Эту новость Мика собиралась рассказать Вере при встрече вчера.
— А откуда ты знаешь?
— Он приходил сегодня утром.
— К тебе? — удивилась Мика.
— Да. Представь моё удивление! Последнее, что я помню — то, как вы врагами расстались, как ты его ненавидела. И тут он такой с утра пораньше прибегает. И спрашивает: где Мика? А я же сама тебя потеряла! Весь вечер тебе вчера звонила, два раза к тебе заходила. Не знала, что и думать. А Женька напирает. Вы, говорит, вчера вечером встречались. Где Мика? Ну я ему сказала, что должны были, но не встретились. Мы с ним ещё раз к тебе сходили. На нём, если хочешь знать, лица не было. Так значит, вы теперь вместе?
— Я не знаю, — поникла Мика. — Мы только-только начали встречаться. Да у нас всего одно свидание и было. И вот теперь всё это…
— Так ты его отбила у Карасёвой? Слушай! А, может, это она тебе так отомстила? Да, конечно, она! Ты про неё полиции сказала?
— Я про всех сказала. Они же допрашивали, с кем общаюсь и вообще… Вер, ты только Жене не говори, где я.
— Почему? — неподдельно удивилась Вера. — Он же тебя ищет. Мы когда утром к тебе ходили, он потом поехал к твоей бабушке. Думал, что, может, ты там.
— Я даже не знаю… Но я не хочу, чтобы он меня такой видел. Не хочу встретить в его глазах жалость. Хочу, чтобы он меня запомнил той, какой я была.
Вера просидела с ней, пока её не попросили. Уходя, она всучила Мике пакет с экзотическими фруктами и пообещала прийти завтра.
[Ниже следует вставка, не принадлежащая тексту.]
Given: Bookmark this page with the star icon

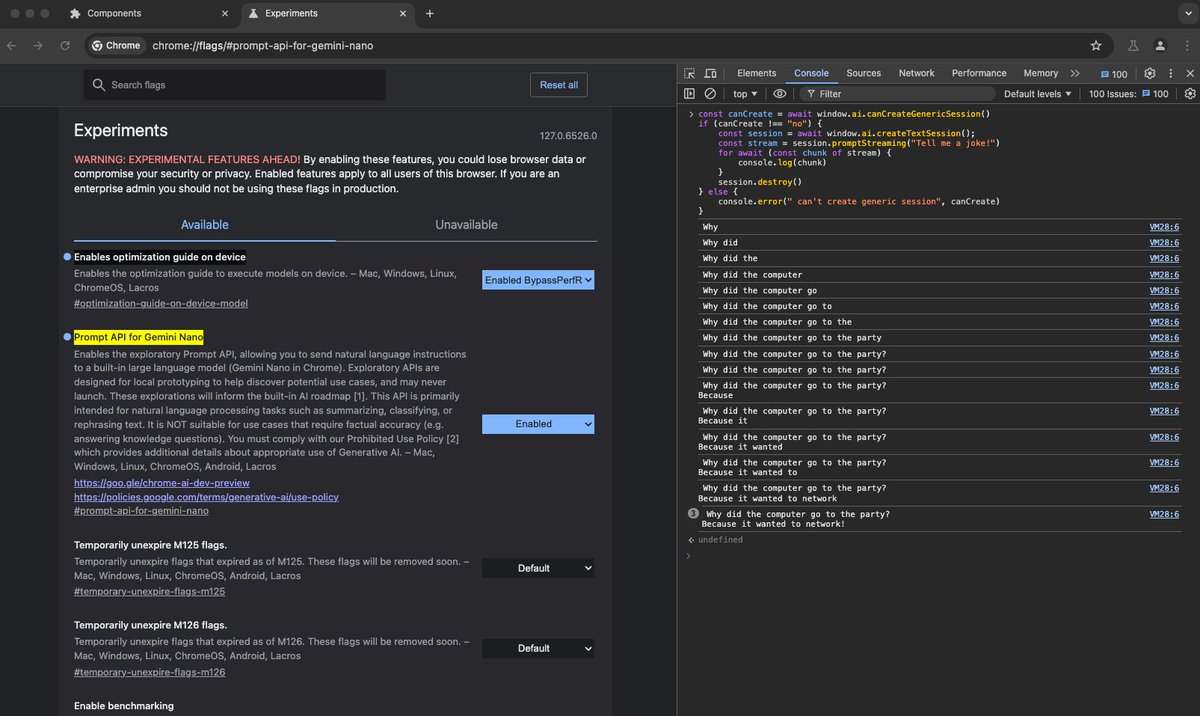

На следующее утро адская процедура, именуемая перевязкой, повторилась. Смена работала другая, но больно было так же. Правда, медбрат пообещал, что ещё день-другой потерпеть, а там уже станет легче.
Из процедурной, которую она окрестила пыточной, Мика передвигалась по стеночке — так её качало от пережитых ощущений. Лоб блестел от испарины. Ноги сковывала слабость. Домашний халатик, которому сто лет в обед, расстегнулся и сбился набок — это она так снова елозила под ремнями. На голове наверняка свалялось воронье гнездо — уже два дня она не расчесывала и не мыла волосы. Но в эту секунду Мике было абсолютно плевать, как она выглядит. Добраться бы до палаты, до кровати и рухнуть без сил. И лежать неподвижно, пока измученные раны не успокоятся.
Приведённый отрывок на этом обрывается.